Джорджиана вздохнула.

– Берти, это сложно. Все равно, если я не выйду за Руперта, дядя Генри не позволит Амелии обвенчаться с Вуди.

– Что значит – если ты не выйдешь за Руперта? Вы с ним помолвлены! Я видел объявление в «Таймс».

– Ну да, но он как-то странно себя ведет. По-моему, он раздумал.

– Я заметил. Все юг Франции поминает…

– Вот-вот! Не знаю, к чему это.

– Попробуй встать на его точку зрения, – сказал я. – Он, конечно, замечательный, но не совсем, как это называется… В общем, он чуточку старше тебя, правда? Не чудо-спортсмен вроде Вуди. И не греческий бог вроде Эсмонда. Наверное, не может поверить своему счастью, что до него снизошла такая… такая…

– Не надо мне льстить, Берти. Подумаешь, счастье великое – Сонечка Ростова, бесприданница. Не такой уж невероятный улов… Ой, Берти, прости! Я не нарочно, честное слово…

Я прервал ее извинения жалостливым взглядом:

– Да я серьезно! Вполне понятно, что парниша ведет себя как рыбак, у которого клюнула щука в пять футов длиной. Он тебя вываживает. Испытывает для пущей верности, как сказал бы Дживс.

– Не верится что-то. Хотя спасибо за сравнение с гигантской щукой. Но вряд ли Руперт в самом деле…

– Джорджи, ты хоть представляешь, как действуешь на людей? Официанты на Лазурном берегу… Тот бедняга в отеле, за стойкой регистрации. Он не знал, куда смотреть, когда ты…

– Прекрати сейчас же!

– А ты еще и умница, в литературе разбираешься и…

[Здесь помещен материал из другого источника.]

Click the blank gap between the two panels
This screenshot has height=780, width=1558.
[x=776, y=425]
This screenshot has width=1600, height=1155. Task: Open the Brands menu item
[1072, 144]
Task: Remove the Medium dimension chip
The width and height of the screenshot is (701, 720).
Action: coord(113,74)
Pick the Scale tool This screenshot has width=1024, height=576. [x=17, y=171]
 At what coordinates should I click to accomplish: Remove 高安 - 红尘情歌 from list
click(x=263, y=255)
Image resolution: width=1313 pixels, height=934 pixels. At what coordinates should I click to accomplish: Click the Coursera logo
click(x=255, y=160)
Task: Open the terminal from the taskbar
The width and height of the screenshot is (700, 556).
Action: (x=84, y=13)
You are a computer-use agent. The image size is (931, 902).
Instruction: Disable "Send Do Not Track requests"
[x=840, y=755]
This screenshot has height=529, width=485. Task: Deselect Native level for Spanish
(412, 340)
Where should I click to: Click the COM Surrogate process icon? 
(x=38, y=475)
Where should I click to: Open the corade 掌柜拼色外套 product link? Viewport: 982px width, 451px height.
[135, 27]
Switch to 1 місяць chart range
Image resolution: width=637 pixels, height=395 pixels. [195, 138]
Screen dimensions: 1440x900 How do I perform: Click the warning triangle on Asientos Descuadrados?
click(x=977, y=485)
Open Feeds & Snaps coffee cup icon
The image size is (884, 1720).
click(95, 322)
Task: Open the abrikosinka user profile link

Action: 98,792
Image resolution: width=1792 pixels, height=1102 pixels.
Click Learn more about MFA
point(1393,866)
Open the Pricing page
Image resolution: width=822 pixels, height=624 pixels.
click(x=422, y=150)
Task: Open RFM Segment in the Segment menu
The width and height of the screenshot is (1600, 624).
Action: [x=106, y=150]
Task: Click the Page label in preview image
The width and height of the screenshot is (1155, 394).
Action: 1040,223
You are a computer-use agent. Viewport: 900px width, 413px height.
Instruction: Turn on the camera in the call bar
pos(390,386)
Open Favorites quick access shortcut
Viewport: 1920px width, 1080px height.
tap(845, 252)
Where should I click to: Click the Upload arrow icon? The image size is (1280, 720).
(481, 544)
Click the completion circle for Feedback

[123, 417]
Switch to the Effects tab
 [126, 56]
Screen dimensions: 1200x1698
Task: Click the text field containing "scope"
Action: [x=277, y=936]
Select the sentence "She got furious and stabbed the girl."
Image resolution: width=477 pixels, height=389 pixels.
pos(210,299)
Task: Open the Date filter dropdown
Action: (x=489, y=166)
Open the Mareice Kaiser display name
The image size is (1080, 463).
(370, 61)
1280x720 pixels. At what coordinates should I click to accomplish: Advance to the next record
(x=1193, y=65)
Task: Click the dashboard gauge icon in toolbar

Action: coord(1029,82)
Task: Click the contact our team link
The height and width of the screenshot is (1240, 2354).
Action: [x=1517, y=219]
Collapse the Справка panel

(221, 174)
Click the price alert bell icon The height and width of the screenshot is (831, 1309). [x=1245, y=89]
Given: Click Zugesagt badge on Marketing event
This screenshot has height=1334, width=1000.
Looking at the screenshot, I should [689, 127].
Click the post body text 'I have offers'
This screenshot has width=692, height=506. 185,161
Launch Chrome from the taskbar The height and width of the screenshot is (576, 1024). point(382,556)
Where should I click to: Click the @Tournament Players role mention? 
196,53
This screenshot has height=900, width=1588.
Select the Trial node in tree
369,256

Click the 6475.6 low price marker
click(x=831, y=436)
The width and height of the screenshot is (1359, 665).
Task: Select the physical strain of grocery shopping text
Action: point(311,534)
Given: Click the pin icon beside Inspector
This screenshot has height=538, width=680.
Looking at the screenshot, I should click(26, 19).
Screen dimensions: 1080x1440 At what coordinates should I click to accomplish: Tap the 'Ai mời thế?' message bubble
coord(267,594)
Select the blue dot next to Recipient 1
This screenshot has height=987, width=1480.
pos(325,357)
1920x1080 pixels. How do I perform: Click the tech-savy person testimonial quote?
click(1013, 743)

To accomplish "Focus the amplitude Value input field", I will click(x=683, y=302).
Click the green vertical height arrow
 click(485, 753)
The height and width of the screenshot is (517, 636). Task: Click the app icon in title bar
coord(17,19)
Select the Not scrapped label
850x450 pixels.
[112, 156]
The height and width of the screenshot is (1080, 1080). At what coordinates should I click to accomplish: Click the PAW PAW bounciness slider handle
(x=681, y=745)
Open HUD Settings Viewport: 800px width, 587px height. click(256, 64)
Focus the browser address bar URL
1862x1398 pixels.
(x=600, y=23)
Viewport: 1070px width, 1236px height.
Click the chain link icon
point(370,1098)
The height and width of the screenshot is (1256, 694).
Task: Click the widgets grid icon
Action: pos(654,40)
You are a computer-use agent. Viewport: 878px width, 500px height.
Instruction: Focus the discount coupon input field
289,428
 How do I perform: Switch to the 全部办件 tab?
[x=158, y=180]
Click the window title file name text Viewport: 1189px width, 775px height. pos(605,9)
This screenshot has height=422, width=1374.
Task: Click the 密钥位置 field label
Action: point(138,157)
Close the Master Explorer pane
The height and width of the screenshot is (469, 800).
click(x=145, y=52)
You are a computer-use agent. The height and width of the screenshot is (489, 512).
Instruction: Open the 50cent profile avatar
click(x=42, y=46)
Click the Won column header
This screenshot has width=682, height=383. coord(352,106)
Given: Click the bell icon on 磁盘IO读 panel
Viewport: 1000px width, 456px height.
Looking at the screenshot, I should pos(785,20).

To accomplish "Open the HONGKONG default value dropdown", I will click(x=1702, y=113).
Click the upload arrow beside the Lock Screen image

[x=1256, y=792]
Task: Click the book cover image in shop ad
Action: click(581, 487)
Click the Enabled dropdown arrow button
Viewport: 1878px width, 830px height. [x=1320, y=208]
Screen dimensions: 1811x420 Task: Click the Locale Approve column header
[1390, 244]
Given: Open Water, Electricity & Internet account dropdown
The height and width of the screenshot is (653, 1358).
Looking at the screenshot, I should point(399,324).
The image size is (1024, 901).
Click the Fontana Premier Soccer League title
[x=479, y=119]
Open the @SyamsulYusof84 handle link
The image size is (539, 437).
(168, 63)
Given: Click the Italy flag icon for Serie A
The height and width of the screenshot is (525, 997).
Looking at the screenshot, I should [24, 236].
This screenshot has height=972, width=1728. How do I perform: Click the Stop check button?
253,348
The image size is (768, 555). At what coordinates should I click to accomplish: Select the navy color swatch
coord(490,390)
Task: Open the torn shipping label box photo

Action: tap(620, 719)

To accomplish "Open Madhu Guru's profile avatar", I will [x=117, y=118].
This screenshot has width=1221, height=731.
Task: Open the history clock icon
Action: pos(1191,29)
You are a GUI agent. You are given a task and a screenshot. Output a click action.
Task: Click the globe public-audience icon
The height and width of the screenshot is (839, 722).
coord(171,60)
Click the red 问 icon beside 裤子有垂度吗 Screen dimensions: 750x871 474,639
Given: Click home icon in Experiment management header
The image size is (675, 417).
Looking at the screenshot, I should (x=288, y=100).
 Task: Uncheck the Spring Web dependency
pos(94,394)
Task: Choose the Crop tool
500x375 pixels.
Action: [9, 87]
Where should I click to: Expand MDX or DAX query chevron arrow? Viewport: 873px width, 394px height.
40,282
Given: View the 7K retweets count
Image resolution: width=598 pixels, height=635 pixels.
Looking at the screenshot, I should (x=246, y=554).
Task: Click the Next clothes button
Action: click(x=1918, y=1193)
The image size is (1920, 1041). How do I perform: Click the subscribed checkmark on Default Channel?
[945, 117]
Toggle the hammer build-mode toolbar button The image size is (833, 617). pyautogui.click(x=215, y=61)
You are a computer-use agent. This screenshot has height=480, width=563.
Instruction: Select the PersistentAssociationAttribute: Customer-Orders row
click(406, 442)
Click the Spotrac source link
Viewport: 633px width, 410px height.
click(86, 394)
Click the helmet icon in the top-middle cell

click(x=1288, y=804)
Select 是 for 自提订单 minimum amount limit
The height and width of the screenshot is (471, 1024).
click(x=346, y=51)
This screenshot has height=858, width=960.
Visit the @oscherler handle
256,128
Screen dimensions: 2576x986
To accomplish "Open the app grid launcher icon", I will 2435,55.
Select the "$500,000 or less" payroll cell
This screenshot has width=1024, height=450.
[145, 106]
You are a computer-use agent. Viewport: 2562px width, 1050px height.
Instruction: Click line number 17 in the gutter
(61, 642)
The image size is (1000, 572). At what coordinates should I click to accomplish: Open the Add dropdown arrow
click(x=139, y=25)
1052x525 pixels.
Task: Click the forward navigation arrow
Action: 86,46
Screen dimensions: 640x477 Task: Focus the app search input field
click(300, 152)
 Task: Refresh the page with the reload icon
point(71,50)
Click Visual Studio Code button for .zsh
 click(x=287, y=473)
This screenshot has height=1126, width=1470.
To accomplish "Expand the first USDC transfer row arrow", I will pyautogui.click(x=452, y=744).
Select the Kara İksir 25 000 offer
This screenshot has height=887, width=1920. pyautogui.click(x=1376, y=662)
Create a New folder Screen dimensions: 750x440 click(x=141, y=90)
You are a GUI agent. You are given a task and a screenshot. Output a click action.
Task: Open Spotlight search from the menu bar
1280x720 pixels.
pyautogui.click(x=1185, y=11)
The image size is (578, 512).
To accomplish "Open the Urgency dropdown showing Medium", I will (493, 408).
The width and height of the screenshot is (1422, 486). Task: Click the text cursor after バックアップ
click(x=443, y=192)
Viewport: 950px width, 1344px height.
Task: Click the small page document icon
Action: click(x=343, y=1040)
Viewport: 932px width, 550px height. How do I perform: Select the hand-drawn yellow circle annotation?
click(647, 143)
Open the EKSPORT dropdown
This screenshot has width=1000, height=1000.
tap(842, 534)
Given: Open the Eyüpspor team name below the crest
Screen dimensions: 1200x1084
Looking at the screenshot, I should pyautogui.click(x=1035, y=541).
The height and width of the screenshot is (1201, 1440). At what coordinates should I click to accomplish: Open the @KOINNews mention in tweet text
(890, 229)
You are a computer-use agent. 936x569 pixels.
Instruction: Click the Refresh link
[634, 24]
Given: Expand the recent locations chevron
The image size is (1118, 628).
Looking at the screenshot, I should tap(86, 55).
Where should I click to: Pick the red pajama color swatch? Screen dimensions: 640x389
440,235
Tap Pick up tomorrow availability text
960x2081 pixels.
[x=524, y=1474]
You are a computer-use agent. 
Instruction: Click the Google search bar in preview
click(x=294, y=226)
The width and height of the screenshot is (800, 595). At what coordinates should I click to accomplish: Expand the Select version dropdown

– Из нас двоих Руперт – известный писатель. Редакторы – это так, посредники.

– Поверь мне, я знаю, что он думает. Я сам то же самое думал во Франции.

– И что же?

– Он думает: «Почему я участвую наравне с этой лошадкой в Гран-при, когда по-хорошему мне бы чапать трюх-трюх на деревенских скачках по случаю ярмарки в Кингстон-Парва»?

Джорджиана расхохоталась.

– Ты такой дурачок! Знаешь ты это?

– Если раньше и сомневался, то события последних двух дней…

– Нет-нет, я не в том смысле! Просто ты ужасно смешной. И слишком много думаешь.

– Слишком много думаю? Скажи это моей…

– Да, просто до нелепости.

– …моей тете Агате.

– Нет уж, спасибо!

– Вернемся к Руперту, – сказал я строго. – Ничего он не передумал, просто щиплет себя: проверяет, не сон ли это. Тебе с ним будет хорошо. Твоя работа, его путешествия… Потом маленькие Венаблзы пойдут. Миссис В. будет любящей бабушкой.

– Хочешь еще бренди? – Джорджиана вскочила и наполнила оба стакана до краев.

– Забавно, что ты вспомнил про Лазурный берег, – сказала она, снова усевшись. – У меня были разные сложности, как раз перед тем, как поехать. Я не знала, что делать. А там было чудесно. Я вернулась в Лондон такая счастливая. Думала, все прояснилось и я знаю, как поступить. А теперь…

– Что теперь?

Джорджиана уставилась на портрет над каминной полкой – мрачный сквайр восемнадцатого века в треуголке сидит рядом с женой под деревом.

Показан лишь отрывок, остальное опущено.